One incontrovertible fact: this is a film of visual magnificence and brilliance, with scenes that will get into your head and stay put, whether you like it or not. There is an accordion scene so joyously riotous it might be worth the price of admission alone. (But no popcorn; you have a kitchen at home, why not eat in that?) There is Kylie Minogue, being good in something for once, as an air-stewardess character who sings a forlorn, original song in the wreck of an old department store. And there is a scene where Monsieur Oscar sucks on Eva Mendes’s hair while lying beside her with the biggest erection I have ever seen, and I have seen a few in my time, although not so many lately. (Heavens to Betsy, I’m getting much too old for all that sort of thing!)

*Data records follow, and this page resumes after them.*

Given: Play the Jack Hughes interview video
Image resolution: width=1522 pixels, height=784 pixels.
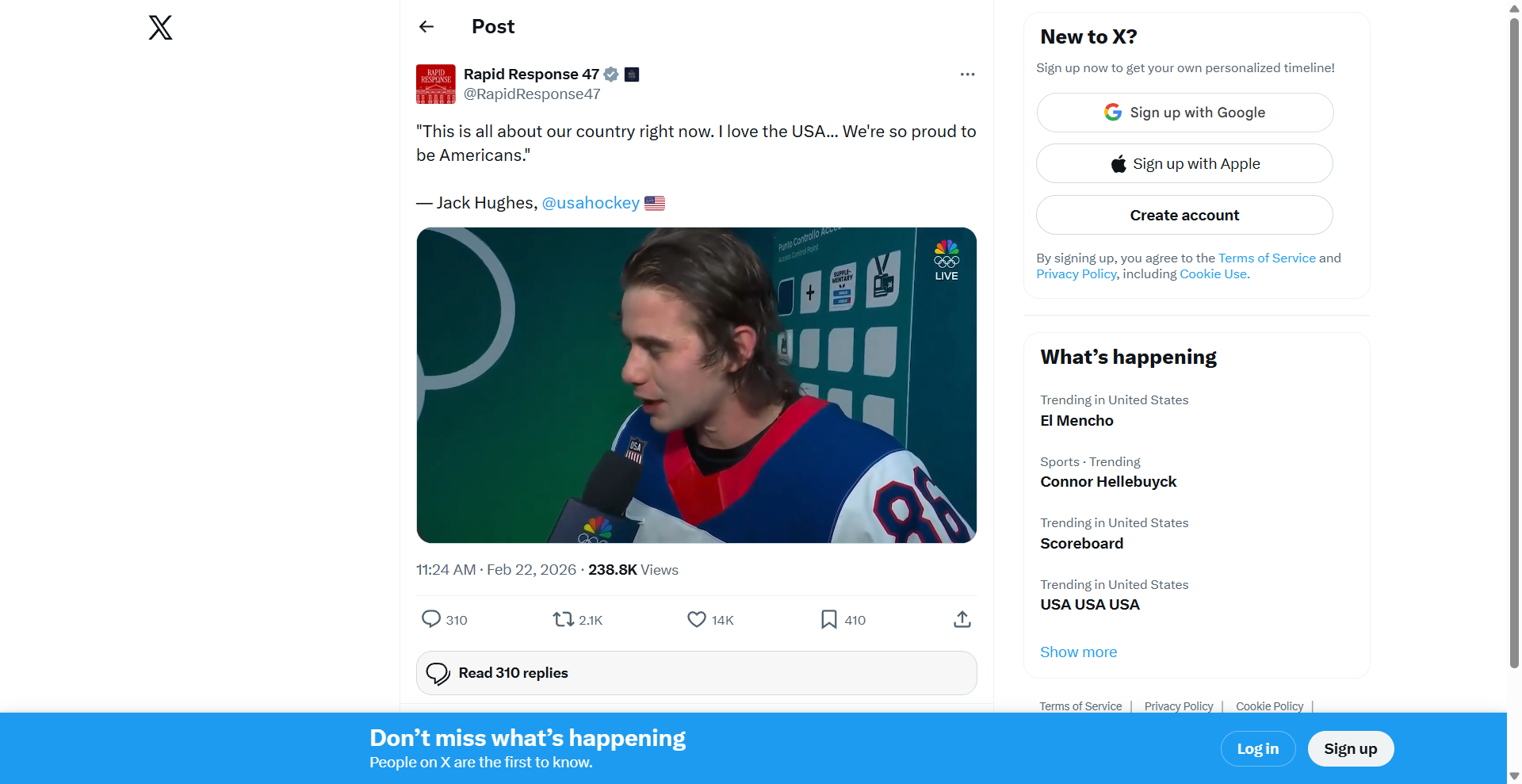Looking at the screenshot, I should coord(696,385).
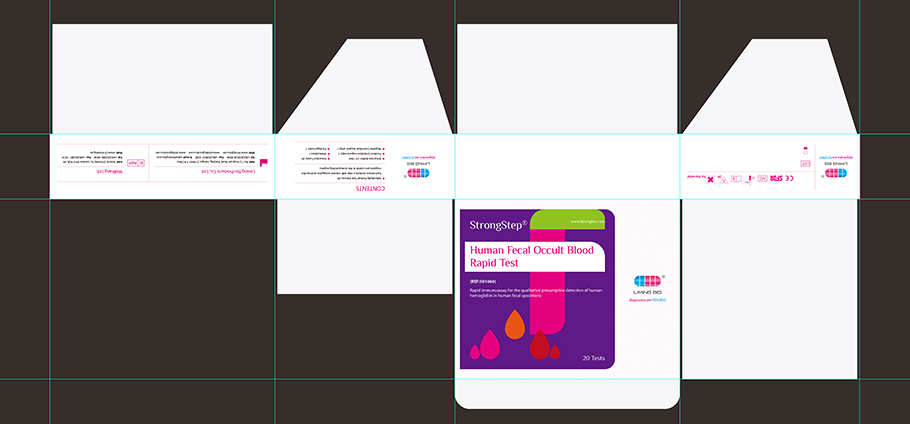Click the dark red blood drop
Screen dimensions: 910x424
(539, 344)
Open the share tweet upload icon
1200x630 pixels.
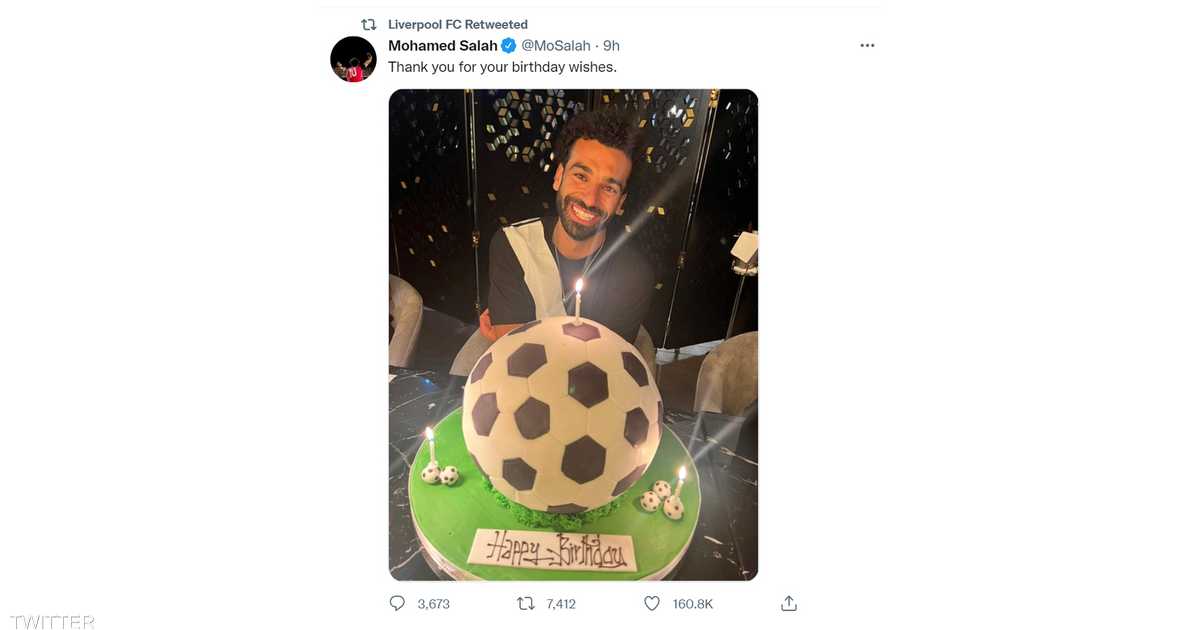pos(788,603)
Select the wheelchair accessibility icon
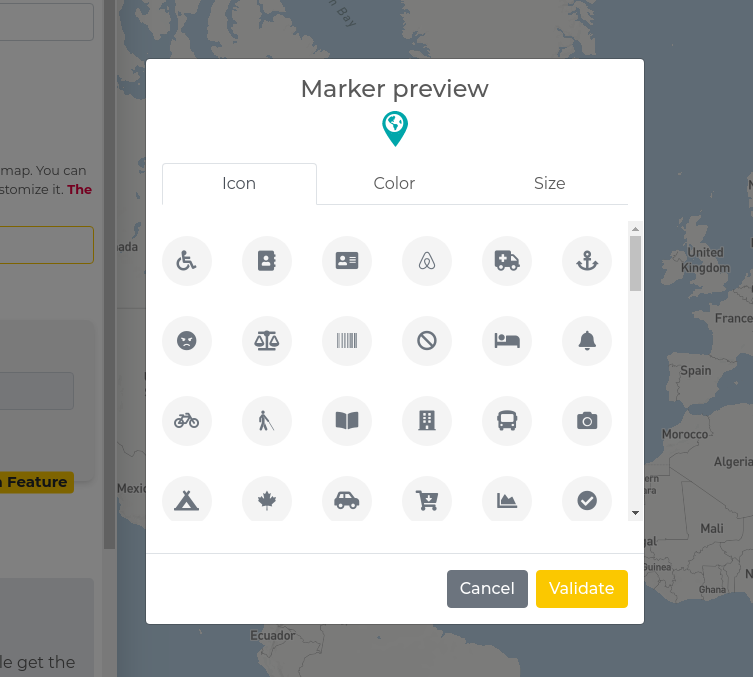Screen dimensions: 753x677 (x=187, y=261)
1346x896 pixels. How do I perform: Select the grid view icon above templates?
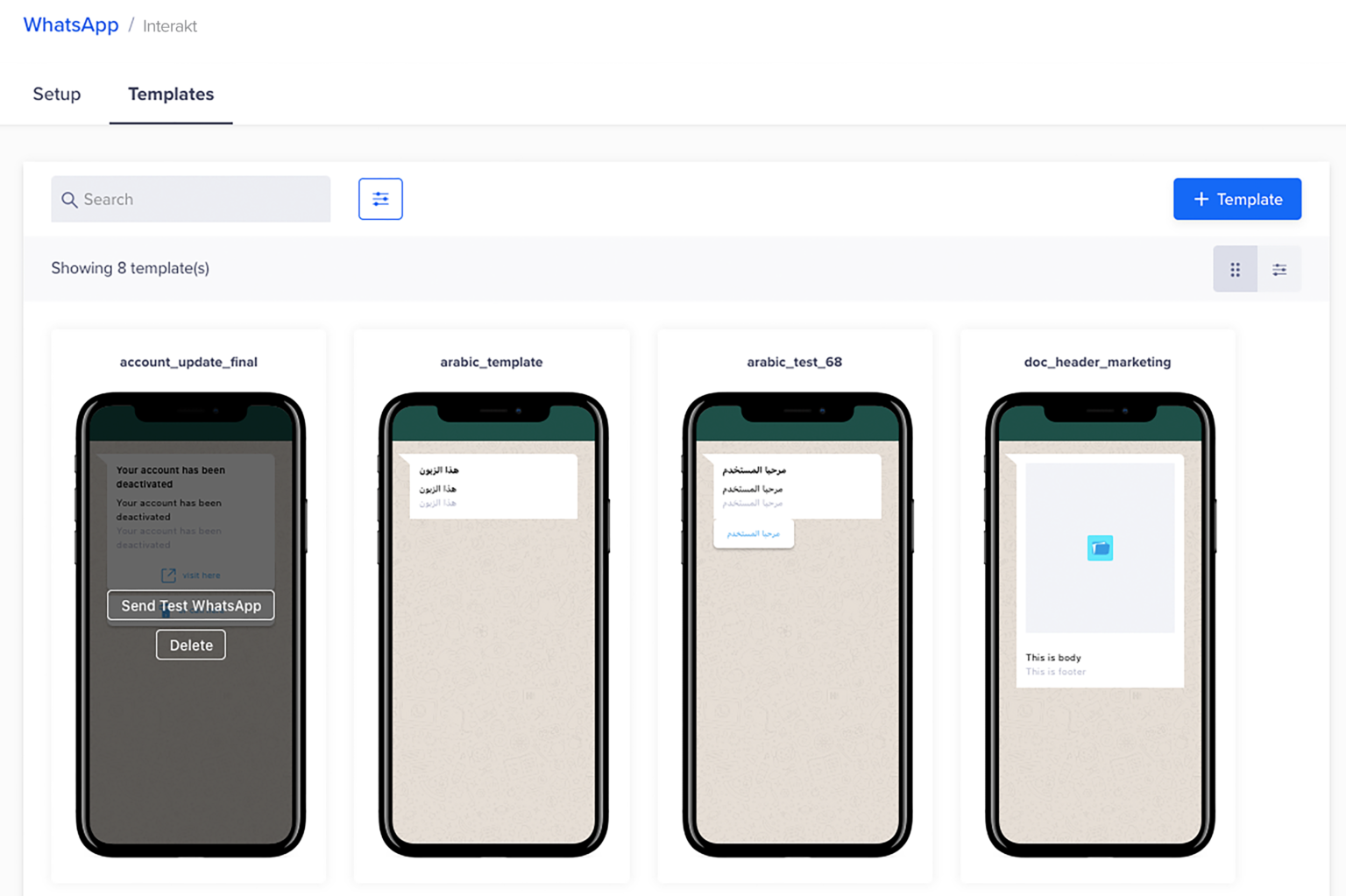point(1235,269)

But what is it about? Is it a dream? Is Monsieur Oscar an itinerant actor required to take on a variety of roles? Is he being controlled by some agency? Is Kylie’s character some kind of fellow traveller? Is it a cri de coeur against the virtual world? Is it about movie-making itself? Why is it called Holy Motors? Why is there only one kind of milk but so many different kinds of cheeses? (Sorry, that slipped in from something else I’m trying to figure out.) At Cannes, earlier in the year, the Alex Oscar that is now Leos Carax was himself asked what it was all about, to which he replied, ‘I don’t know.’ As far as helpful answers go, this hasn’t made it into my top ten.

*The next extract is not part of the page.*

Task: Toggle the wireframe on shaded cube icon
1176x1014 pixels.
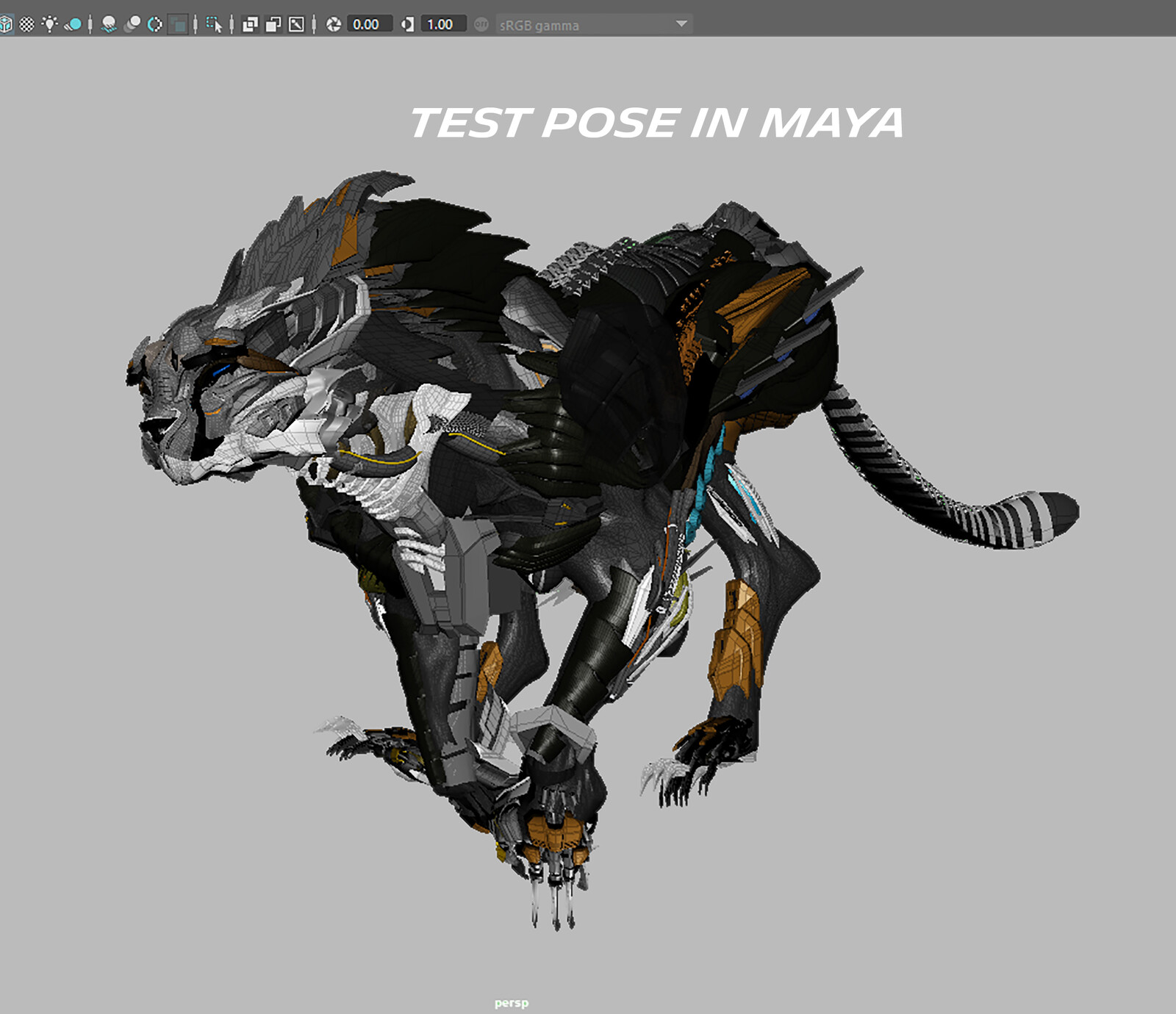Action: [x=6, y=24]
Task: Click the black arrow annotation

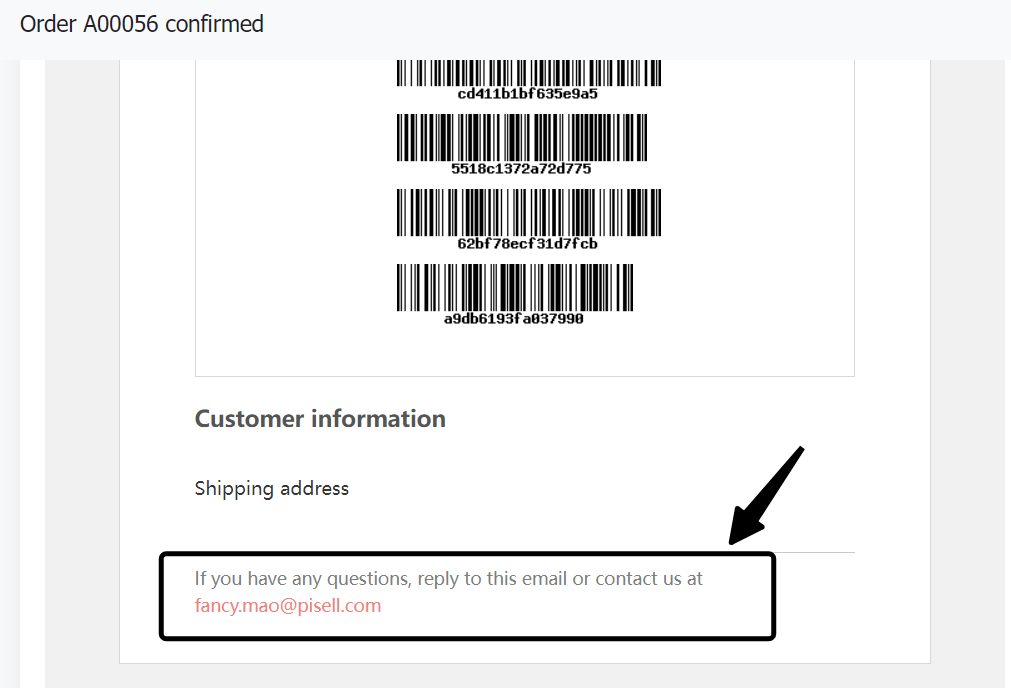Action: (766, 495)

Look, although you won’t understand any of this — assuming there is something to understand — this is not an emotionally cold piece of work. Instead, its mood swings from swooningly romantic through to funny, grotesque, sexy and downright sad. Each ‘appointment’ feels self-contained even though there is no closure, and even though there is no closure you are kept narratively involved because that closure often feels so tantalisingly close. I was perplexed. I scratched my head. But I was never bored. This is a bizarre fantasy in which the director does what the hell he likes, yet it still somehow coheres. In short, as we’re busy people, this is a film that out-Lynches David Lynch, and if you can refrain from trying to join the dots, you are in for quite a ride. My advice? Buckle up and go for it. Not everything can be Hope Springs. (That was it! Did I like it?)